[Work required]
Carry on the forum thread about the tractor's hydraulic fluid leak from the point where it stops.

It looks as though it may be coming from where the fluid flows into the hydraulic hose.
The hole I am pointing to is where the fluid pours out from.
This is no small leak.


----------



## Justin75 (May 27, 2019)

Here is additional photo from a little further back


----------



## RC Wells (Dec 26, 2008)

If you have the hydrostatic transmission, the leak is likely the tube #12 in this diagram: https://partstore.agriculture.newholland.com/us/parts-search.html#epc::mr61815ar323631

Repair involves draining the hydraulic fluid, removing the front banjo bolt #15, then removing the retainer bracket in your photo (angle bracket over the leaking fitting), then unplugging the tube at the end where you see the leak. A new two buck O ring on the slip fit and pressing back in place, and reinstalling the retainer and the front banjo bolt, and refilling should take care of the leak. I usually replace the two O rings on the front banjo bolt while reassembling.

Sometimes the retaining bolts for the angle bracket that holds the tube to the transmission housing work loose or fall out, and then the O ring leaks or blows. So be sure to check those bolts, and use loctite blue on their threads.


----------



## Justin75 (May 27, 2019)

RC Wells said:


> If you have the hydrostatic transmission, the leak is likely the tube #12 in this diagram: https://partstore.agriculture.newholland.com/us/parts-search.html#epc::mr61815ar323631
> 
> Repair involves draining the hydraulic fluid, removing the front banjo bolt #15, then removing the retainer bracket in your photo (angle bracket over the leaking fitting), then unplugging the tube at the end where you see the leak. A new two buck O ring on the slip fit and pressing back in place, and reinstalling the retainer and the front banjo bolt, and refilling should take care of the leak. I usually replace the two O rings on the front banjo bolt while reassembling.

[Data section]
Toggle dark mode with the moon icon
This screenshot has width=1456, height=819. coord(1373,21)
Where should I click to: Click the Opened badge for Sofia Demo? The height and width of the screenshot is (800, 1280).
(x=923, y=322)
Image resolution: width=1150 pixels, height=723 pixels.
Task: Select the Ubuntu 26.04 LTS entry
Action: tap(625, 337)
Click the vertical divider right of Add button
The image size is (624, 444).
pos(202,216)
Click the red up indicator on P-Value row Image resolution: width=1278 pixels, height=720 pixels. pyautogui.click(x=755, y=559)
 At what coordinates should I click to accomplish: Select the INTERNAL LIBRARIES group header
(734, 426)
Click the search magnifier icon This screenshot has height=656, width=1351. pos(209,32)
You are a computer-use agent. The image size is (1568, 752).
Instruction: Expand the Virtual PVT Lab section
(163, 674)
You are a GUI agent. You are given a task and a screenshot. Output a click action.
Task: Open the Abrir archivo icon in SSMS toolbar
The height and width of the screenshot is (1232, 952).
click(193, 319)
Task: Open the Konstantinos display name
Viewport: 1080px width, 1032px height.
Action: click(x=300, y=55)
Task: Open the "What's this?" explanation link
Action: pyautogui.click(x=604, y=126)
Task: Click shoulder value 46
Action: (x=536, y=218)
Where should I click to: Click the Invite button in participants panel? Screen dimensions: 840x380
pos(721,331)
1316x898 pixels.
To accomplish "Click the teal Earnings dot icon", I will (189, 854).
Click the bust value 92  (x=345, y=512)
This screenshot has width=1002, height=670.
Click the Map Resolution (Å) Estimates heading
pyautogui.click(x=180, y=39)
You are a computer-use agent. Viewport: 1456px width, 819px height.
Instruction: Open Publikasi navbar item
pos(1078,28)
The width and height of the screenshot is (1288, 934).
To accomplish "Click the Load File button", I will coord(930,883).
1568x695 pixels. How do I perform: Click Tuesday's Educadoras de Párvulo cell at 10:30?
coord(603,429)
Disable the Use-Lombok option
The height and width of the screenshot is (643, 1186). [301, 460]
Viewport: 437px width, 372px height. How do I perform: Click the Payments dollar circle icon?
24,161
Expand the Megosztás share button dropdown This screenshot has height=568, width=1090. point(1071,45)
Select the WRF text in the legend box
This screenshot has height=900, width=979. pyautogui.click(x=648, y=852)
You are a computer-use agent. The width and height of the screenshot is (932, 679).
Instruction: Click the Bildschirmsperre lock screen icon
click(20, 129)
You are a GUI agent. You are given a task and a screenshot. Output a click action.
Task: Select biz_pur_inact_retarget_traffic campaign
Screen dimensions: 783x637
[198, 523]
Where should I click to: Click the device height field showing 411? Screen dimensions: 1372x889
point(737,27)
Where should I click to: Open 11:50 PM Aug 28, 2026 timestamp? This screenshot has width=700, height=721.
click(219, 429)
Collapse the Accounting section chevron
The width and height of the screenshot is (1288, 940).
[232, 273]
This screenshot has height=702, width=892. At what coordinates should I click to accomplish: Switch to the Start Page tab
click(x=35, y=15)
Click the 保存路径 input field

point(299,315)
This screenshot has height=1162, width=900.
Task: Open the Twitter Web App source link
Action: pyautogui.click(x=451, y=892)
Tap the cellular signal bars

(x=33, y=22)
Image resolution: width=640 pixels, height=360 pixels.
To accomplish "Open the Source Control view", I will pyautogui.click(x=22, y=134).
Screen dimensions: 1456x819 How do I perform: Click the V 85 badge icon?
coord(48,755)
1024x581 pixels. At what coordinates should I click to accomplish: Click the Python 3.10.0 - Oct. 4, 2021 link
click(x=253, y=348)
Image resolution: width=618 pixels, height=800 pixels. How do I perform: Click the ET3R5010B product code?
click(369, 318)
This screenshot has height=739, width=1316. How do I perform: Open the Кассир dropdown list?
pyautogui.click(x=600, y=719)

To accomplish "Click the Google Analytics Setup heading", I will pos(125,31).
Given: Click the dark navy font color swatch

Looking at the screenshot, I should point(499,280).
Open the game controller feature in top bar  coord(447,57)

[Written response]
> 
> Sometimes the retaining bolts for the angle bracket that holds the tube to the transmission housing work loose or fall out, and then the O ring leaks or blows. So be sure to check those bolts, and use loctite blue on their threads.



RC,

Thanks for the help.
I found a Ford tractor dealership, bought and replaced the O rings along with tightening the bracket screws.

All O rings were intact but the 18 looked a little smaller than it should have been and I thought that was the problem. The one Ford gave me also looked a little small to fill the notch made for it, and while it fit in the notch it fit not fill it. There was room for it to move in the given area and it did not protrude out to where it would have compressed when the 12 inserted to the 46.

After starting the tractor it began to drip again. It is leaking less than before but still steady.

It is possible the o ring is too small?
Could I have not got it back in correctly? It felt like it fit.

Thanks


----------



## Justin75 (May 27, 2019)

I found a beefier Oring to replace the one they gave me and that stopped the leak for a while. It used to leak when it was off and just sitting. Now it only sometimes leaks when driving but not while idling.

Then I started playing with the front loader and it began pouring out of the cylinder.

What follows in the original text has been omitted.